But lack of support from the board remains an issue, survey finds
UK businesses are increasingly confident about their backup and disaster recovery (DR) capabilities, despite many feeling they lack support from the board for their initiatives.
That’s according to a new survey from backup and DR firm Acronis. The company’s 2012 Global Disaster Recovery (DR) Index revealed that UK businesses are on average 17% more confident in their backup and DR capabilities than they were compared to last year’s Index.
In addition to this, confidence in having the right backup and DR resources (meaning the tools/environment), technologies and procedures in place has risen by one-third in the last year.
65% of UK businesses are now checking their backup and DR strategy more regularly, which is up on last year’s figure. Acronis believes this could be because of a number of high profile natural disasters over the last year, such as flooding in Thailand, the tsunami in Japan and earthquakes in New Zealand and Turkey.
"The survey findings suggest that the natural disasters of 2011 have been a catalyst for positive change when it comes to most UK businesses testing their backup and DR operations," says David Blackman, general manager, Northern Europe and MEA, Acronis.
It’s not all good news though. Budgets for backup and DR have remained flat over the last year, totalling around 11% of IT spend, while two in five (around 40%) of respondents feel that their business executives are not supportive of their backup and disaster recovery operations.

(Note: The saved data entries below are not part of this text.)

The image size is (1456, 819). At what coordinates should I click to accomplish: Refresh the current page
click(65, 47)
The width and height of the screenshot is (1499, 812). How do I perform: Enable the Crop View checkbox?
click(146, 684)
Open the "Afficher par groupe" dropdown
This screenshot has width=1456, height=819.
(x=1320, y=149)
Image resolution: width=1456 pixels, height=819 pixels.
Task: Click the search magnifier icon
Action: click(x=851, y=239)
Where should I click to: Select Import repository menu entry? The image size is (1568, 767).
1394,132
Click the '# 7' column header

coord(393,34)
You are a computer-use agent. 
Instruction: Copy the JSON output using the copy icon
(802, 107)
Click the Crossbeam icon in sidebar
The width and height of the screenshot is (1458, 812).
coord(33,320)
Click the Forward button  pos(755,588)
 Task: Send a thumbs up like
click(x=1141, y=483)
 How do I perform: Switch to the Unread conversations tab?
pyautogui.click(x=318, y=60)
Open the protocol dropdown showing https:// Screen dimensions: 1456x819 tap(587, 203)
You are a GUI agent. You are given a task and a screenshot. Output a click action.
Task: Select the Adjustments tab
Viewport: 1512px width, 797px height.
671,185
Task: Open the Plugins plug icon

One other interesting finding from the result: many businesses are failing to deal with the challenge of adapting their backup and DR tools to cope with the challenge of managing data held in hybrid physical, virtual and cloud environments. Almost half of UK businesses quizzed for the Index use three or more different systems to protect their data, while 49% use separate platforms for their physical and virtual environments.
"However, for all the positives in the survey, too many strategic-level negatives, such as failure to get executive buy-in and the use of multiple, disjointed solutions, linger for UK businesses when it comes to keeping the business-critical digital assets of a business secure, protected and immediately available, particularly in a hybrid world," Blackman added.